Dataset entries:
'''

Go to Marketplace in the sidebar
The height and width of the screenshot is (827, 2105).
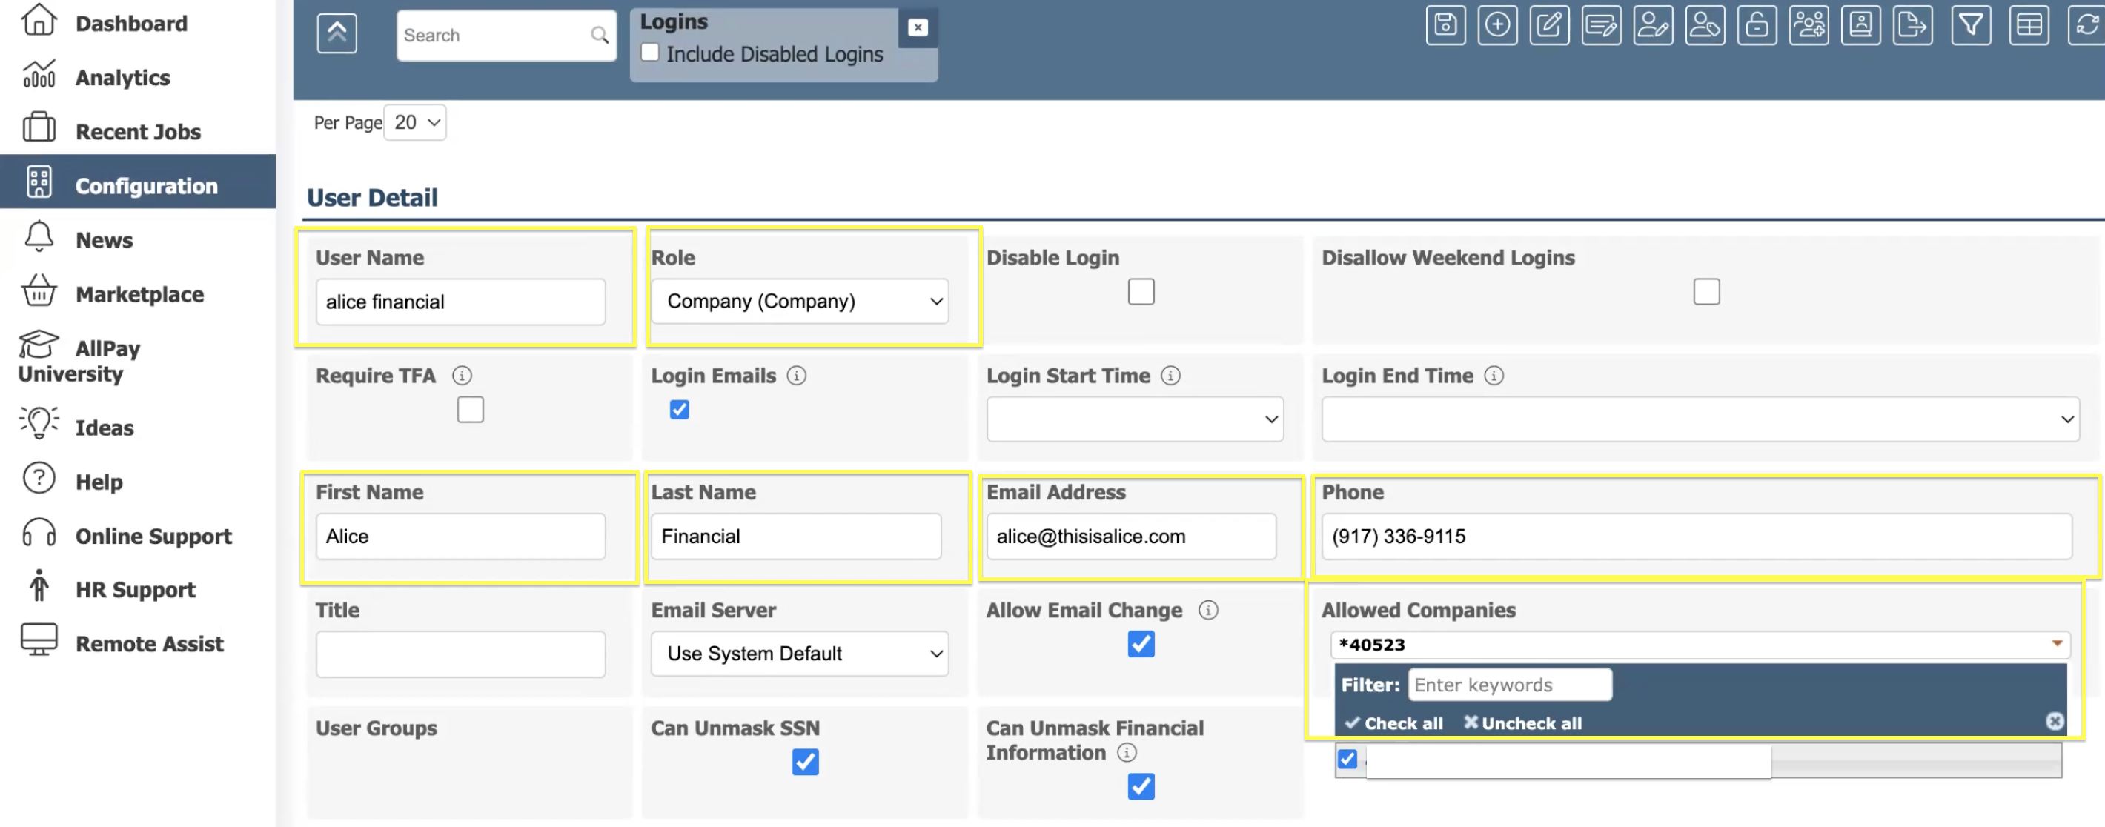point(140,294)
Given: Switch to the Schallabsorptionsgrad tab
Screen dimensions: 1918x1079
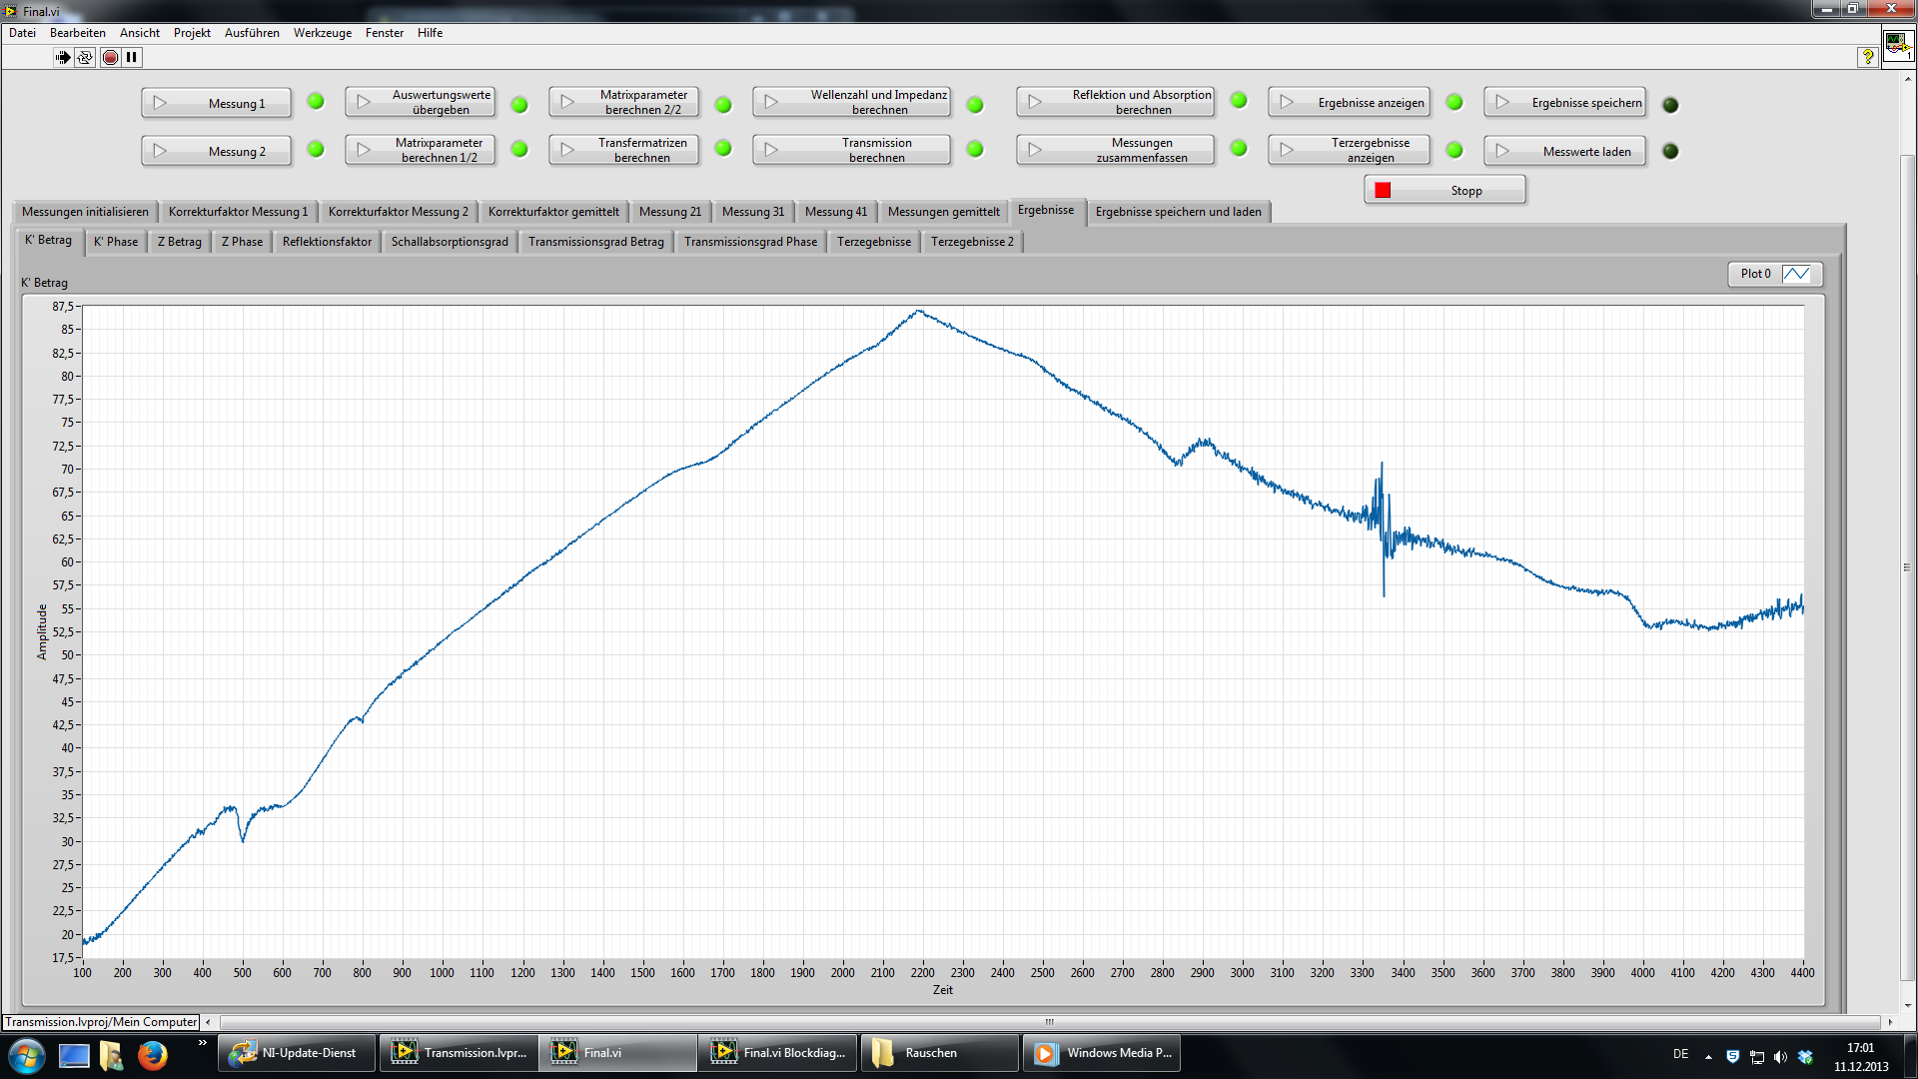Looking at the screenshot, I should tap(450, 242).
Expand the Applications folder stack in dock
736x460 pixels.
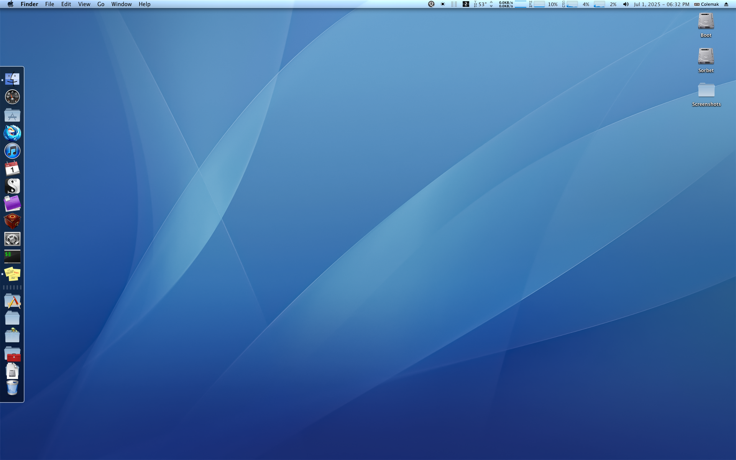tap(12, 302)
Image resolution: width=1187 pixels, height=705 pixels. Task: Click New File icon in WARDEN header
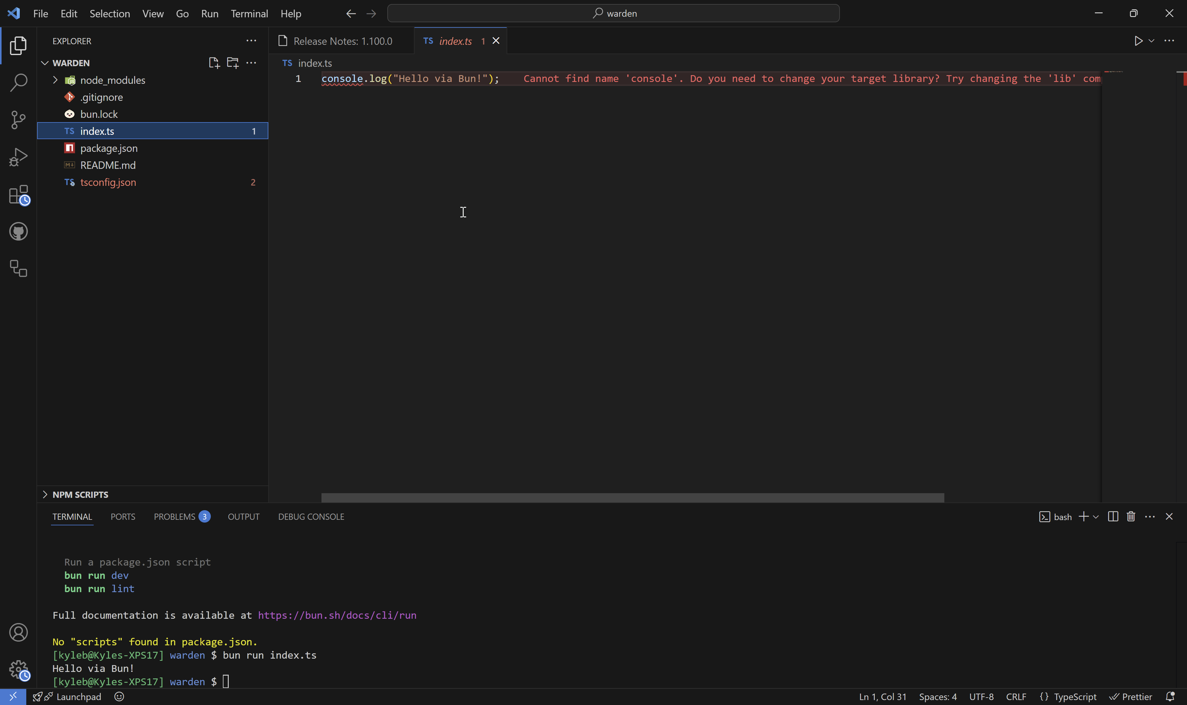click(214, 63)
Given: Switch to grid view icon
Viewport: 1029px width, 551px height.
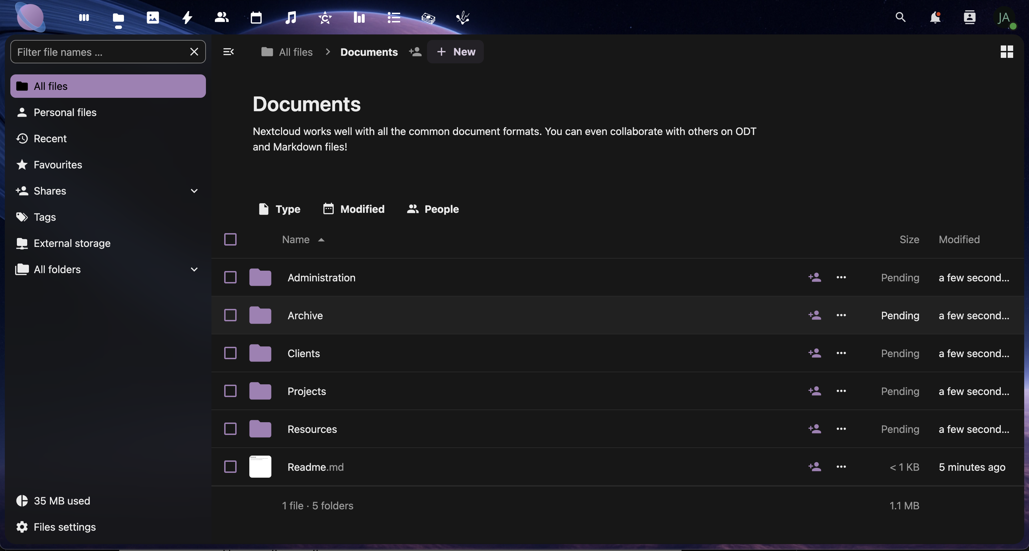Looking at the screenshot, I should pos(1007,52).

'''

**WORK INSTRUCTION**
Repeat the records above exactly. Pictures do not belong in the copy.

**TASK RESPONSE**
Go to Marketplace in the sidebar
The height and width of the screenshot is (827, 2105).
point(140,294)
Given: Switch to the Schallabsorptionsgrad tab
Screen dimensions: 1918x1079
Looking at the screenshot, I should tap(450, 242).
Expand the Applications folder stack in dock
736x460 pixels.
tap(12, 302)
Image resolution: width=1187 pixels, height=705 pixels. Task: Click New File icon in WARDEN header
click(214, 63)
Given: Switch to grid view icon
Viewport: 1029px width, 551px height.
Looking at the screenshot, I should pos(1007,52).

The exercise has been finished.